Davidzheng|22 days ago

I find it unbelievable that this question can't be settled themselves without posting this simply by asking the AI enough novel questions. I myself have little doubt that at least they can solve some novel questions (of course similarity of proofs is a spectrum so it's hard to draw the line at how original they are)

acedTrex|22 days ago

> Anthropic is successfully coding Claude using Claude.

Claude is one of the buggiest pieces of shit I have ever used. They had to BUY the creators of bun to fix the damn thing. It is not a good example of your thesis.

nubg|22 days ago

You and the GP are conflating Claude, the company or its flagship model Claude Opus, with Claude Code, a state of the art coding assistant that has admittedly a slow and buggy React-based TUI (output quality is still very competitive)

cadamsdotcom|22 days ago

This is beautifully written, thank you for writing it.

Typing out solutions to problems was only part of the job description because there was no other way to code. Now we have a far better way.

direwolf20|22 days ago

> At the same time, Anthropic is successfully coding Claude using Claude.

Is that why everyone keeps complaining about the quality getting worse?

Insanity|22 days ago

I think that’s more about model performance degrading due to less computational resources being assigned to them over time.

wasabi991011|22 days ago

> I'm a mathematician relying heavily on AI as an association engine of massive scope, to organize and expand my thoughts.

Can you share more about your architecture & process? Also a researcher involved in math research (though not strictly speaking a mathematician, but I digress). I've often thought about using AI on my notes, but they are messy and even then I can't quite figure out what to ask: prioritization, connecting ideas, lit search, etc.

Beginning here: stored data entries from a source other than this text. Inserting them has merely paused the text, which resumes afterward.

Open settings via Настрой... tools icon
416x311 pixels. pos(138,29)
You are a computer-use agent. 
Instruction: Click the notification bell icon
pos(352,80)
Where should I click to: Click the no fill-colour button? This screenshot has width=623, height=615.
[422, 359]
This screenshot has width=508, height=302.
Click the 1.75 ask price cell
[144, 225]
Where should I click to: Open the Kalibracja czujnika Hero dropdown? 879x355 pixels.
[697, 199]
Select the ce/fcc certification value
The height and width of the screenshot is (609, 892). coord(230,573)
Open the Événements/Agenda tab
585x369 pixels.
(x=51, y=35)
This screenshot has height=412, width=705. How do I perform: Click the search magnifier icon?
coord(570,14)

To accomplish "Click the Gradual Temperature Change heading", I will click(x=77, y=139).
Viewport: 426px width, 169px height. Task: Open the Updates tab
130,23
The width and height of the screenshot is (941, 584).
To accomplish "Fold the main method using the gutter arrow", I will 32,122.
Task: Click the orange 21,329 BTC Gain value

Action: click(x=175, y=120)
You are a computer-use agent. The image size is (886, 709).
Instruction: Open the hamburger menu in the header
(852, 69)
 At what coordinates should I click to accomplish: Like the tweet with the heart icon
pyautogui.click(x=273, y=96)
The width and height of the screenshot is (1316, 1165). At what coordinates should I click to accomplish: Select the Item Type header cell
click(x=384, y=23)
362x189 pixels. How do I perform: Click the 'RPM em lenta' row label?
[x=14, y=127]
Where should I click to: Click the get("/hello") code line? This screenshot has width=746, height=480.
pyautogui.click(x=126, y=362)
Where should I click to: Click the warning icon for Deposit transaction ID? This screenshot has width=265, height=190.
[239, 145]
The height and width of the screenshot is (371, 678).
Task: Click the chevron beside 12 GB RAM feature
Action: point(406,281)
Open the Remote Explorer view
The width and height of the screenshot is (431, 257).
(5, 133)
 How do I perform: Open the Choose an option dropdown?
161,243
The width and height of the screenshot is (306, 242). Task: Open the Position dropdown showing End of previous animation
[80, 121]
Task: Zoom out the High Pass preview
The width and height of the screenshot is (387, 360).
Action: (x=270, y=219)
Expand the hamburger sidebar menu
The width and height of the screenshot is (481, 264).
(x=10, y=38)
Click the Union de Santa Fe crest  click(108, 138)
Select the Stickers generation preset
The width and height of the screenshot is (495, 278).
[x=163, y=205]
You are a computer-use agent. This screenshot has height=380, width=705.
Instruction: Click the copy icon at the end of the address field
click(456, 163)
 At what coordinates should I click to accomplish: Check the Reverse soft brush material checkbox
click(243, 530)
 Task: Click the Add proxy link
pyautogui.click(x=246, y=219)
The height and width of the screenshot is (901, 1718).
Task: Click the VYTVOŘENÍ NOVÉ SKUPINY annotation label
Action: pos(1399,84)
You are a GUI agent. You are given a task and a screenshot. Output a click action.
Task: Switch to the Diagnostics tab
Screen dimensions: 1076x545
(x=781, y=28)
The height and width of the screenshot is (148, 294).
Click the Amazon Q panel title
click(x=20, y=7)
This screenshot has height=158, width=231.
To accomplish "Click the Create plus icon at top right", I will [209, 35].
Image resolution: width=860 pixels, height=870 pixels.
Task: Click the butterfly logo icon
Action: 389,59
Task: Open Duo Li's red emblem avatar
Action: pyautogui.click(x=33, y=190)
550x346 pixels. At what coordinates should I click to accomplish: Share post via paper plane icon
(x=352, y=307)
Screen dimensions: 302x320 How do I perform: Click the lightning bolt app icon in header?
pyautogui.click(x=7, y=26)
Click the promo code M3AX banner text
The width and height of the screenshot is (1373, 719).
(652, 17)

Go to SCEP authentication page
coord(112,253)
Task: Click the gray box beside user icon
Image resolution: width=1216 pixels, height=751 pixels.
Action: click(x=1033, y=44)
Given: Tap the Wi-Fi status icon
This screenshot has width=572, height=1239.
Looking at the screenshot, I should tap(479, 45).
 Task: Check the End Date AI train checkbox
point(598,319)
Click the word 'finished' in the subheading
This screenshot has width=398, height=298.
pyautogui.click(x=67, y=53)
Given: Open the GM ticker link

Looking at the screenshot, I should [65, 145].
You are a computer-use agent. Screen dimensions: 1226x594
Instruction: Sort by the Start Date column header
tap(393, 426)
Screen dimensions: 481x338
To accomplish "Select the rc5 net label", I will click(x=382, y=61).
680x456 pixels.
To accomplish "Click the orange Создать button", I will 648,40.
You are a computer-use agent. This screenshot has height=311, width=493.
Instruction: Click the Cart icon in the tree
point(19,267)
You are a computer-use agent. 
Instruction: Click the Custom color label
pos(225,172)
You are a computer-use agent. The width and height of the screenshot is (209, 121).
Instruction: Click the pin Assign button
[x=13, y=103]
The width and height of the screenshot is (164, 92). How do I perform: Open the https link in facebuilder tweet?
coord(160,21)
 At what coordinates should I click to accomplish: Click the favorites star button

I'd love to hear what you do.

makoConstruct|22 days ago

You didn't need to make this claim about driving. Coding requires robust metacognition. Driving doesn't, it can be drilled repetitively, and it also benefits from having superhuman senses and instant reaction times. It's somewhat more amenable to AI.

mlmonkey|22 days ago

Very well written. Thank you for putting down your thoughts so succinctly; I'm often at a loss for words when I try to express the same thoughts in a coherent manner.

aspenmartin|22 days ago

What a beautifully articulated take!